Las cosas no habían empezado bien. Como si de una premonición se tratara, el marqués de Santa Cruz, don Álvaro de Bazán, héroe de Lepanto, nombrado almirante por voluntad del rey Felipe para armar las escuadras con la que desembarcar las tropas y la cruz en las heréticas tierras de Inglaterra, muere en Lisboa. Ya antes del fallecimiento de Santa Cruz el rey encorajinado por la muerte de María Estuardo, ejecutada, y los ataques de Drake sobre todo lo español, menos prudente de lo que en él era costumbre, urgía al anciano marqués para tenerlo todo listo a la mayor brevedad, mientra éste, demorando la partida, se quejaba a don Felipe de la falta de medios. Muerto Santa Cruz, don Felipe nombra en su lugar al duque de Medina Sidonia, don Alonso Pérez de Guzmán. Era don Alonso un joven aristócrata, lealísimo a su rey, pero con escasa experiencia militar y nula en asuntos de la mar; él mismo manifestó a su rey no ser la persona idónea para tan magna empresa, pero disciplinado acató el mandato.
Aparejada la Armada, zarpó de Lisboa, tuvo que refugiarse del temporal en La Coruña y prosiguió su rumbo hasta el Canal de la Mancha. Allí, en la costas de Flandes esperaba Alejandro Farnesio, duque de Parma, con las tropas que debía embarcar en los galeones españoles y que llevadas a las costas inglesas, debían invadir y ocupar el reino de Isabel, la hermanastra protestante de María Tudor, la segunda y muy católica esposa del rey español.

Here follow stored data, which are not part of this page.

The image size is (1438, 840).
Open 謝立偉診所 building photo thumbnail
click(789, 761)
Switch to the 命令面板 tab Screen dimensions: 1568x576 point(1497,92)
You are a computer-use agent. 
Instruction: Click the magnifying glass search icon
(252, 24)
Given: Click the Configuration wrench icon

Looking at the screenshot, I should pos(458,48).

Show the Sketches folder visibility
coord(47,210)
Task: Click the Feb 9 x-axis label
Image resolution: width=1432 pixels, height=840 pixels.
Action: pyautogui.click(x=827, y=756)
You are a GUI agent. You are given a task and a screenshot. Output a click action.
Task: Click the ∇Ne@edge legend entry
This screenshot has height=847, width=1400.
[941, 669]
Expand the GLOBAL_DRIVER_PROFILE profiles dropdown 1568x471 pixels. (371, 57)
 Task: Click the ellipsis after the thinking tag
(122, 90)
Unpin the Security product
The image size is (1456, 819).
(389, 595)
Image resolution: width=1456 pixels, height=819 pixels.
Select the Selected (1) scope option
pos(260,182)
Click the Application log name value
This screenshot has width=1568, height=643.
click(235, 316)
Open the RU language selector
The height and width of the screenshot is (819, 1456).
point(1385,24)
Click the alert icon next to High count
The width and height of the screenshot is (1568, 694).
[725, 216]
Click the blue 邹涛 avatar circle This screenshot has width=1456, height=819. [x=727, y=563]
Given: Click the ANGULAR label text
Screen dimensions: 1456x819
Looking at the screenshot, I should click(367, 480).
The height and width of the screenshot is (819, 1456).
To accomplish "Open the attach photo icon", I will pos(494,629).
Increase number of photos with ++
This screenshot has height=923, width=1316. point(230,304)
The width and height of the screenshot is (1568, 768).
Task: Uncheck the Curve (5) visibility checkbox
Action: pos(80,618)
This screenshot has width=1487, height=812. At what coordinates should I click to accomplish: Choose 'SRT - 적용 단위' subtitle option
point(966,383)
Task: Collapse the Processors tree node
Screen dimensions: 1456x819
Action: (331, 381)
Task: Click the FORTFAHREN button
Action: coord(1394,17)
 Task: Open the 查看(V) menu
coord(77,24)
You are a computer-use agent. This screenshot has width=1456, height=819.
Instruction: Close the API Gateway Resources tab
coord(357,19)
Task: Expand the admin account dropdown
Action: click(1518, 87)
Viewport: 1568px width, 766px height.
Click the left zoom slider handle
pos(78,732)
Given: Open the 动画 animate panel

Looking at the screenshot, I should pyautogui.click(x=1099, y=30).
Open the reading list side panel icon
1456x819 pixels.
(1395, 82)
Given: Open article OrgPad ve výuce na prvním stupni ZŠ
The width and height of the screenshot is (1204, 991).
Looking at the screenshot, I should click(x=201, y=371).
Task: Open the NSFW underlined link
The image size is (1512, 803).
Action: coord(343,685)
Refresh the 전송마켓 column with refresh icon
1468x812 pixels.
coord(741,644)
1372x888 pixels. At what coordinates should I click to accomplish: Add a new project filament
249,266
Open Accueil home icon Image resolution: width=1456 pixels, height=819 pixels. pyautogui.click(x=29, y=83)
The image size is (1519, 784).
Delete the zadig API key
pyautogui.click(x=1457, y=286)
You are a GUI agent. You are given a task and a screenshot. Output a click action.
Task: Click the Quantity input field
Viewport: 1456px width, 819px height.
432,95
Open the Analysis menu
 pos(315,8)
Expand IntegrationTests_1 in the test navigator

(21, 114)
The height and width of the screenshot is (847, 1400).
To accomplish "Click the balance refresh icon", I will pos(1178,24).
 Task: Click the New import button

No se puede achacar sólo al mal tiempo, que lo hubo, el fracaso de la expedición. Fueron juntas muchas las causas: la inflexible posición de Medina Sidonia, que como calzado con antojeras, cumpliendo órdenes reales, se dirige a Flandes sin desvío, impide aprovechar un ataque a la flota inglesa concentrada en Plymouth propuesto por Juan Martínez de Recalde y Miguel de Oquendo; la falta de coordinación entre Medina Sidonia y Parma en el embarque de las tropas; el ataque de los navíos ingleses, ya en el mar y el temporal que impulsó las naves españolas hacia el Mar del Norte fueron razones del fracaso más que de la derrota; pero es a partir de entonces cuando, perdida toda esperanza de cumplir la misión, se inicia el regreso de la armada dispersa, y su debacle total; en práctica desbandada, unos recalan en Alemania, otros toman rumbo Norte e inician una singladura por el Este de la Gran Bretaña para descender luego bordeando la isla verde de Irlanda, navegando rumbo Sur hasta encontrar cobijo en los puertos del Cantábrico.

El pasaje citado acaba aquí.